The news has gotten worse for fast-casual leader Chipotle.
The Denver-based company, which until late last year had enjoyed a long string of positive growth and brand affinity for its “Food With Integrity” mantra, announced that its same-store sales decreased 30 percent in the month of December. In addition, comparable sales dropped 14.6 percent for the fourth quarter.
These figures come after a norovirus outbreak in a Boston Chipotle sickened nearly 150 customers, and after an E. coli incident in October and November sickened many others and shut down dozens of locations.
Chipotle also announced that it has been served with a Federal Grand Jury Subpoena from the U.S. District Court for the Central District of California. The subpoena is connected with a criminal investigation being conducted by the U.S. Attorney’s Office for the Central District of California on an isolated norovirus incident in California in August.

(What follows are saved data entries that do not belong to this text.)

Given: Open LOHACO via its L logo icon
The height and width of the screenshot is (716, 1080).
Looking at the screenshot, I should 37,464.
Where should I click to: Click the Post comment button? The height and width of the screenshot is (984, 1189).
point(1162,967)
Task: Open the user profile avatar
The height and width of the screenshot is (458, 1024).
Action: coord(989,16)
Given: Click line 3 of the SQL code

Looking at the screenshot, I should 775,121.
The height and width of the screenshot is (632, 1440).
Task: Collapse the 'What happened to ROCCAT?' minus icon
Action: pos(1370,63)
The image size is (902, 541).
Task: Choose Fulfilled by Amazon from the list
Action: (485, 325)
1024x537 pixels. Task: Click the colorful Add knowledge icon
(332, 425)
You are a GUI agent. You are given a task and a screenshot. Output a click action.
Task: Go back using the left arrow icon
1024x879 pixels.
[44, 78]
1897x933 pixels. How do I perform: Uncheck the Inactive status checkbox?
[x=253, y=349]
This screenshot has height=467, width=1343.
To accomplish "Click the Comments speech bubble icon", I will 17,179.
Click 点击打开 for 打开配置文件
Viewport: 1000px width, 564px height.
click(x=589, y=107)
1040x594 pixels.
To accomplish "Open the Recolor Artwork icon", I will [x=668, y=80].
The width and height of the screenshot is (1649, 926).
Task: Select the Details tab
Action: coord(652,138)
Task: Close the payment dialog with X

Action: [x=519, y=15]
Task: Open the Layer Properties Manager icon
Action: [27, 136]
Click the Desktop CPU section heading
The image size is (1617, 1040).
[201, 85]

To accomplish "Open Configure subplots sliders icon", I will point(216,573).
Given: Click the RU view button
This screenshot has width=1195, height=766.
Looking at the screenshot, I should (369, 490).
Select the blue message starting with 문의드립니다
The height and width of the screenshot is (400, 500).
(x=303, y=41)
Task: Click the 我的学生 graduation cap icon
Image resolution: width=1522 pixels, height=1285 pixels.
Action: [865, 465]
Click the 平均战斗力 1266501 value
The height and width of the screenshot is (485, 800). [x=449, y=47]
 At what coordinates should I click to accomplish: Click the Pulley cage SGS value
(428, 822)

The company’s consumer perception has taken a nosedive since the first E. coli outbreak, according to consumer data firm YouGov BrandIndex. As of December 17, shortly after the Boston norovirus incident, Chipotle’s Buzz score, which asks consumers whether they’ve heard positive or negative news on a particular brand, stood at -40. The Buzz range is between -100 and 100, with 0 being a neutral position.
Chipotle’s -40 score was down from its November 1 ranking of 8. YouGov BrandIndex reported it as the largest perception fall since General Motors in 2014, when that company was accused of ignition switch failures.